━━ RAW DATA ━━

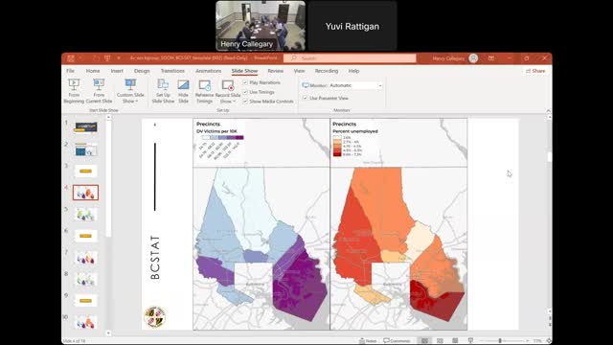Collapse the ribbon with chevron arrow
Viewport: 613px width, 345px height.
pyautogui.click(x=548, y=111)
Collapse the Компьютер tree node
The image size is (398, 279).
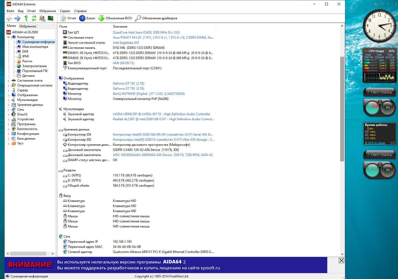[x=8, y=37]
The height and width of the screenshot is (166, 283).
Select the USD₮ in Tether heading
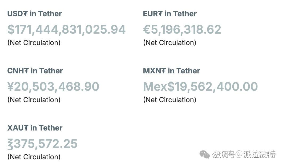(x=35, y=14)
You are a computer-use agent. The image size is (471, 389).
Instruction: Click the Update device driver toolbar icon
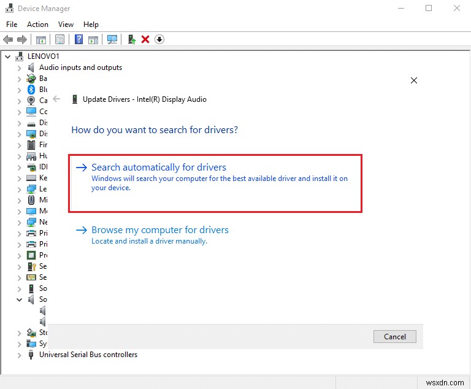[x=131, y=39]
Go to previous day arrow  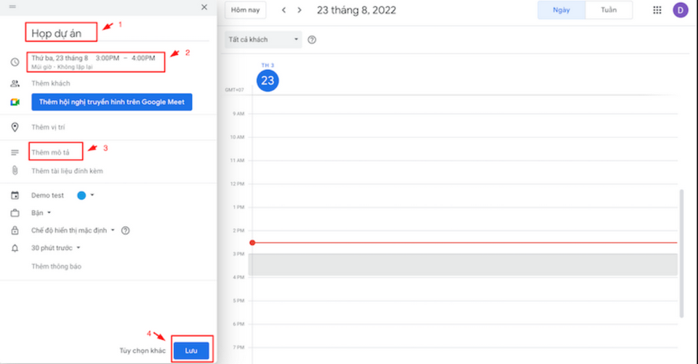point(284,10)
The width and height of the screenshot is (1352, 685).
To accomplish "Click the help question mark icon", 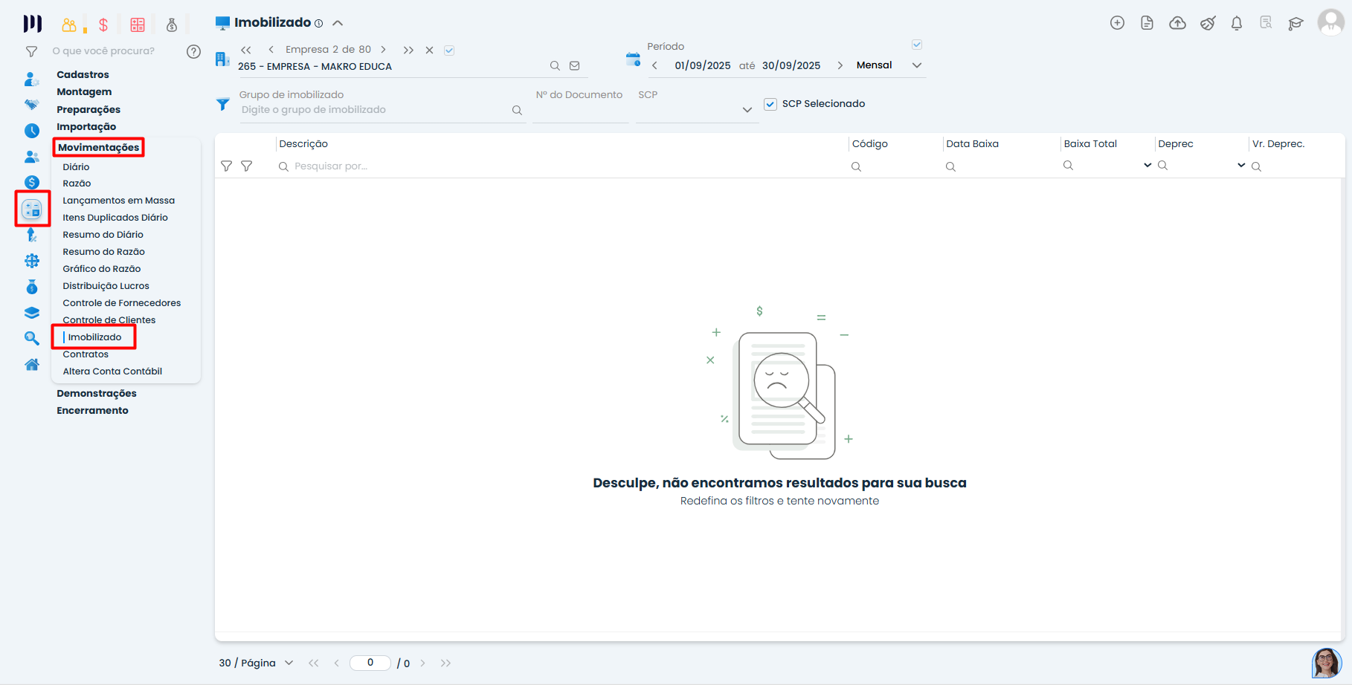I will tap(193, 51).
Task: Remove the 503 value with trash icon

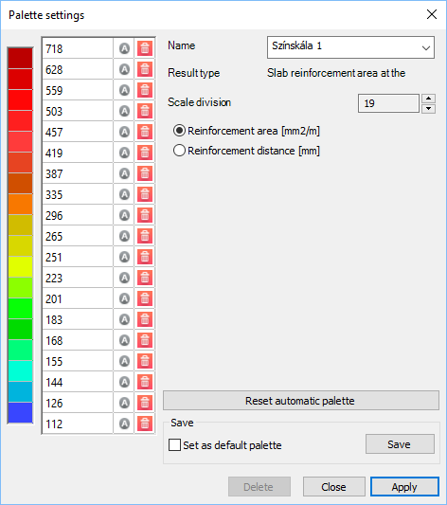Action: pos(145,111)
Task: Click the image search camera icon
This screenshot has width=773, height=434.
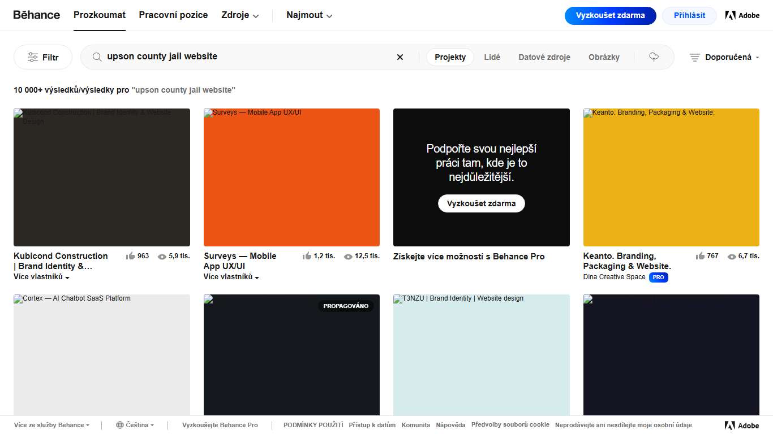Action: pyautogui.click(x=654, y=57)
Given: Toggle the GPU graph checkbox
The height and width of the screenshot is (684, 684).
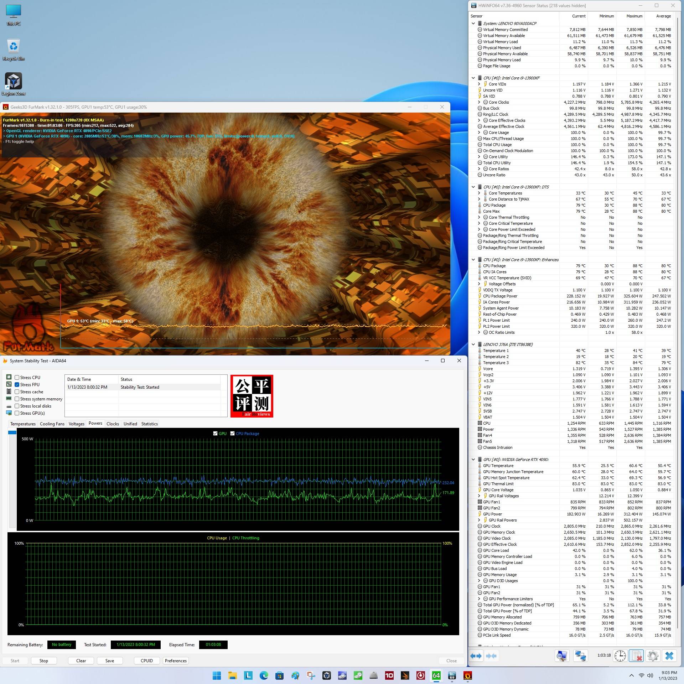Looking at the screenshot, I should tap(215, 434).
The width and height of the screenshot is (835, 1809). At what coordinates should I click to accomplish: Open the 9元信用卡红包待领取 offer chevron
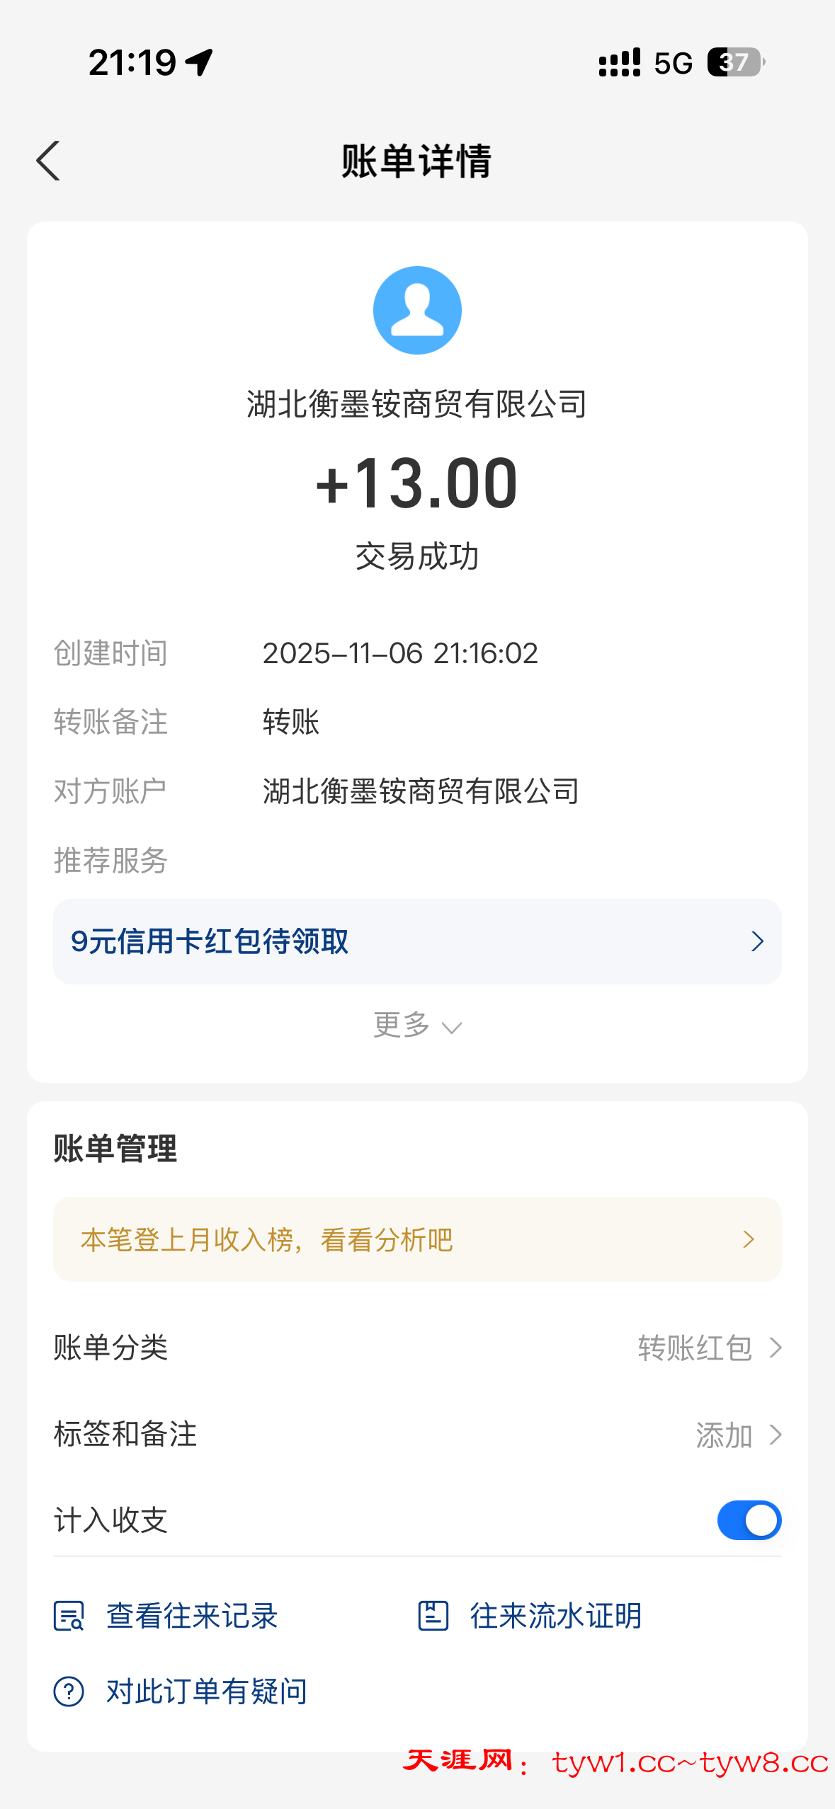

━━━

Convert the lines of the records above, starting with the line containing "Given: Toggle the GPU graph checkbox" and going on through the line containing "Looking at the", into a Markdown table with the columns Number and Text, giving each line its own row and skipping blank lines. Omit the pictures.

| Number | Text |
|---|---|
| 1 | Given: Toggle the GPU graph checkbox |
| 2 | The height and width of the screenshot is (684, 684). |
| 3 | Looking at the screenshot, I should tap(215, 434). |